Frost auf Blättern. Bild: vieleineinerhuelle, pixabay

20.04.2017

Verbreitet frostig

Das Schneetief ist zwar mittlerweile am Weg nach Südosteuropa, der Winter gibt sich aber noch nicht geschlagen. Denn im Einflussbereich eines Hochs über West- und Mitteleuropa wird der in dieser Jahreszeit gefürchtete Frost Donnerstagnacht vielerorts Realität.

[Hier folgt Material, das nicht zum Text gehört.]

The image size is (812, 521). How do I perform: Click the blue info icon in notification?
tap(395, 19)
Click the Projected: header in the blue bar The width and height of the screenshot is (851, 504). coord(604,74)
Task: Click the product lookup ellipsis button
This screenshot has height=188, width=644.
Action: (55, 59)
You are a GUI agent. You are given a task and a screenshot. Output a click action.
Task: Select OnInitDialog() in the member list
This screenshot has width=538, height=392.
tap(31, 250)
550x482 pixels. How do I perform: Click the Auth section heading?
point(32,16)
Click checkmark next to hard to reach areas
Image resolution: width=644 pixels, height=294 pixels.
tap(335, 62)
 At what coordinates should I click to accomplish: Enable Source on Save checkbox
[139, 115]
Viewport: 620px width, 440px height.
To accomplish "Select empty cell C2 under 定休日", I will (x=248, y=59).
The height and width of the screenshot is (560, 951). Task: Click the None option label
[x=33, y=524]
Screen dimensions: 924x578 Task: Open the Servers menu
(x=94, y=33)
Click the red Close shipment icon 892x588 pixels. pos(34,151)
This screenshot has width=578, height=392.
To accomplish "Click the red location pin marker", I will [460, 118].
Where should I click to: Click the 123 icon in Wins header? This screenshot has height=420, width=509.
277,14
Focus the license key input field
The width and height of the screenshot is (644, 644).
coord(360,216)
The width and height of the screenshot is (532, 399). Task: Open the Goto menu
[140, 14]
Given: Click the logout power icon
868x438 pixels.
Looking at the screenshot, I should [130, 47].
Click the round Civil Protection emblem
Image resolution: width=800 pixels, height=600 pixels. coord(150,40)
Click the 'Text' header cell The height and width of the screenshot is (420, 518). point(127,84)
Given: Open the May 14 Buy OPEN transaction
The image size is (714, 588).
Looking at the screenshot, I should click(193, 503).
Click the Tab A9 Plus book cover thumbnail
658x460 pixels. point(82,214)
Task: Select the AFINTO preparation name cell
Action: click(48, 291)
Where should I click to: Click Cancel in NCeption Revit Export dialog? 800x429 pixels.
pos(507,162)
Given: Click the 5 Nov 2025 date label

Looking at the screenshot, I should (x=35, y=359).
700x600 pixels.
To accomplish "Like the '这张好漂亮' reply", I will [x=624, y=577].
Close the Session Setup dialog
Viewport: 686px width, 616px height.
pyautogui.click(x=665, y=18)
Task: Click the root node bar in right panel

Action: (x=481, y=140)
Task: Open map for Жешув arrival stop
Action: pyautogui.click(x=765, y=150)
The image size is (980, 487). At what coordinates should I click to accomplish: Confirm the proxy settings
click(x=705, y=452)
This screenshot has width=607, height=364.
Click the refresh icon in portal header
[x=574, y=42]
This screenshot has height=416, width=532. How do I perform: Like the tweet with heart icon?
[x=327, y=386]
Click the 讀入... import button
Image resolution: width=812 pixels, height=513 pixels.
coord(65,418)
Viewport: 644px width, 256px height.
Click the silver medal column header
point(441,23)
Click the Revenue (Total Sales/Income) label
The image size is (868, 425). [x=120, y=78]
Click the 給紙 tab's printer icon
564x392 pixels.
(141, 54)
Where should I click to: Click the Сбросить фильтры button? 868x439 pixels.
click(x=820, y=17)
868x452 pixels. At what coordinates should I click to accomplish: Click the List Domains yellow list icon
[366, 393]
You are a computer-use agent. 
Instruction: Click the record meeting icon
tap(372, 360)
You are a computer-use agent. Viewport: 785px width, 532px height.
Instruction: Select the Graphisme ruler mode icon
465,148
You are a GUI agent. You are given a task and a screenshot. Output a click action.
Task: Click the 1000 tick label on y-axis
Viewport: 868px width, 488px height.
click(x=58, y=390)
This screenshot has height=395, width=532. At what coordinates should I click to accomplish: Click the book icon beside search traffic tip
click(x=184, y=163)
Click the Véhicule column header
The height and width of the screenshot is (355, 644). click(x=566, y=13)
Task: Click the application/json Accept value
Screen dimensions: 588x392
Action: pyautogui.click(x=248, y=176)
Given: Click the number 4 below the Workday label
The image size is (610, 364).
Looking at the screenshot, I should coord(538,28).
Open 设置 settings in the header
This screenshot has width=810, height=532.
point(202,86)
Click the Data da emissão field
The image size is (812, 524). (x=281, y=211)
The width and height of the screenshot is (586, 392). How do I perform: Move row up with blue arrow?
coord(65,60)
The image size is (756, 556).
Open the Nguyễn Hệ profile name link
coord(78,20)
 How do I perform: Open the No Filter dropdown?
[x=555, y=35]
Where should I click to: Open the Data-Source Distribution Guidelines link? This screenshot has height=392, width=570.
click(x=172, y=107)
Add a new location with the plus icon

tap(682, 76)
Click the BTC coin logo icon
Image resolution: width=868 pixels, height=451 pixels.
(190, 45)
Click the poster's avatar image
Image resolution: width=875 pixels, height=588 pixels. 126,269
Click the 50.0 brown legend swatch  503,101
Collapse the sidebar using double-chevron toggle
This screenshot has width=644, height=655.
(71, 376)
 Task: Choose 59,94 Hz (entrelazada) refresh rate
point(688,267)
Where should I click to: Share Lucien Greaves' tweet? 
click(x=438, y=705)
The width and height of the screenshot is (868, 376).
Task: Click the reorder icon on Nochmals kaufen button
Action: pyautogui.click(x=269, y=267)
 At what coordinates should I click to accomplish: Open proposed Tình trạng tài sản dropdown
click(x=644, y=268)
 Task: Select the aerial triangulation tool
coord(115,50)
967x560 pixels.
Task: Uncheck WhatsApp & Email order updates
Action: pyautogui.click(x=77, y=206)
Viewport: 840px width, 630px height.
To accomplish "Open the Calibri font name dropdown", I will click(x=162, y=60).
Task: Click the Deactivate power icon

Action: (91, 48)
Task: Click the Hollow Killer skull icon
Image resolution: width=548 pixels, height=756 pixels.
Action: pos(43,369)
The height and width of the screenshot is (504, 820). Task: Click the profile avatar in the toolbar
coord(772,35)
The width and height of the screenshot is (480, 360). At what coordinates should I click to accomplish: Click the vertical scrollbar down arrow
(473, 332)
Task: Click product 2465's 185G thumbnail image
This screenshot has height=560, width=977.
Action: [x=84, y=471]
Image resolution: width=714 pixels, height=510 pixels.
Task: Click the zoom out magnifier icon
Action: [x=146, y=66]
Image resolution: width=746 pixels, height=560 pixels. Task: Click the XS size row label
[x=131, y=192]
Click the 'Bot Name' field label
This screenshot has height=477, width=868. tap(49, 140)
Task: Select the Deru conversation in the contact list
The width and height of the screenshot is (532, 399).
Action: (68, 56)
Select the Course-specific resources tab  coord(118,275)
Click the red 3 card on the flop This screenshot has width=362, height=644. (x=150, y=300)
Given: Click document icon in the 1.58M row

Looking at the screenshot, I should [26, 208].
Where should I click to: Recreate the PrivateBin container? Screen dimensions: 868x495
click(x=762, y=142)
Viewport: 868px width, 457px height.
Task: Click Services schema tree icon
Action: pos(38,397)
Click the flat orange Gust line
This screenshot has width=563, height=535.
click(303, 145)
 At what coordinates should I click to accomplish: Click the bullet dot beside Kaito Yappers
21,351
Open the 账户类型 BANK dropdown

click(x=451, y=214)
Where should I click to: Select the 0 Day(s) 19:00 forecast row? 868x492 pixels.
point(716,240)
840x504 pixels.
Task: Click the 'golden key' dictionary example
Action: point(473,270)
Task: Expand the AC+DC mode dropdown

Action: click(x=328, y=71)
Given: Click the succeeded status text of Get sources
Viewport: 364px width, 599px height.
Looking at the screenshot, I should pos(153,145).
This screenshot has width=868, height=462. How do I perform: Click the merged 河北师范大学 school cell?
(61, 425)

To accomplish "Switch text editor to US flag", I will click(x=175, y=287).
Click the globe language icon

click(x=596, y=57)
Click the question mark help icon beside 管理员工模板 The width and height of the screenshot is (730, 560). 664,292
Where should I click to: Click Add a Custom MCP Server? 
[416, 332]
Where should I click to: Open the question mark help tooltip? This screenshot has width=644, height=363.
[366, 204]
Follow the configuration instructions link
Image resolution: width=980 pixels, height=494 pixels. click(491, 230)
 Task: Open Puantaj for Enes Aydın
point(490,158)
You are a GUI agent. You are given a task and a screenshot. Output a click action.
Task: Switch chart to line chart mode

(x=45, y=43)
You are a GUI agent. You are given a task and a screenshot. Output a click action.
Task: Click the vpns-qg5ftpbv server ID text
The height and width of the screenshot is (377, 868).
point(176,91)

Nach dem Schnee kommt der Frost

Zum Leidwesen der Landwirte und vieler Hobbygärtnern stellen sich in weiten Teilen des Landes in der Nacht auf Freitag frostige Bedingungen ein. Zum Teil rasseln die Temperaturen in manchen Alpentälern bei wenig Wind und sternenklaren Bedingungen unter -10 Grad. Wer nach den Sommertemperaturen Ende März und Anfang April geglaubt hat, dass sich der Winter erst nach dem nächsten Herbst wieder blicken lässt, hat sich gewaltig getäuscht. Ungewöhnlich sind Kaltlufteinbrüche im April zwar keineswegs, aber das Schneefallereignis zur Wochenmitte im Norden und Osten des Landes war dann doch ein äußerst seltenes. Auf die rekordverdächtigen Schneemengen binnen eines Tages könnten durchaus auch Rekordtiefstwerte in der kommenden Nacht folgen.

Strenger Frost in höheren Tallagen

Unter Zwischenhocheinfluss stellen sich nachts oft sternenklare Bedingungen ein, zudem lässt der Nordwest- bis Nordwind sukzessive nach. Damit sinken die Temperaturen in der kommenden Nacht landesweit auf +2 bis -12 Grad. Während bei mäßigem bis lebhaftem Nordwestwind von der Wiener Innenstadt und dem Marchfeld bis zum Seewinkel die Temperaturen teils noch knapp über dem Gefrierpunkt bleiben, muss man in den Bundesländern Vorarlberg, Tirol, Salzburg, Kärnten, Oberösterreich und in der Steiermark definitiv mit Frost rechnen. In höheren Alpentälern ist lokal sogar strenger Frost möglich, das heißt Werte zwischen -10 und -15 Grad. Damit könnte es die kälteste Nacht werden , die es je in der zweiten Aprilhälfte gab, lokal sind auch neue Negativrekorde für den ersten Frühlingsmonat möglich.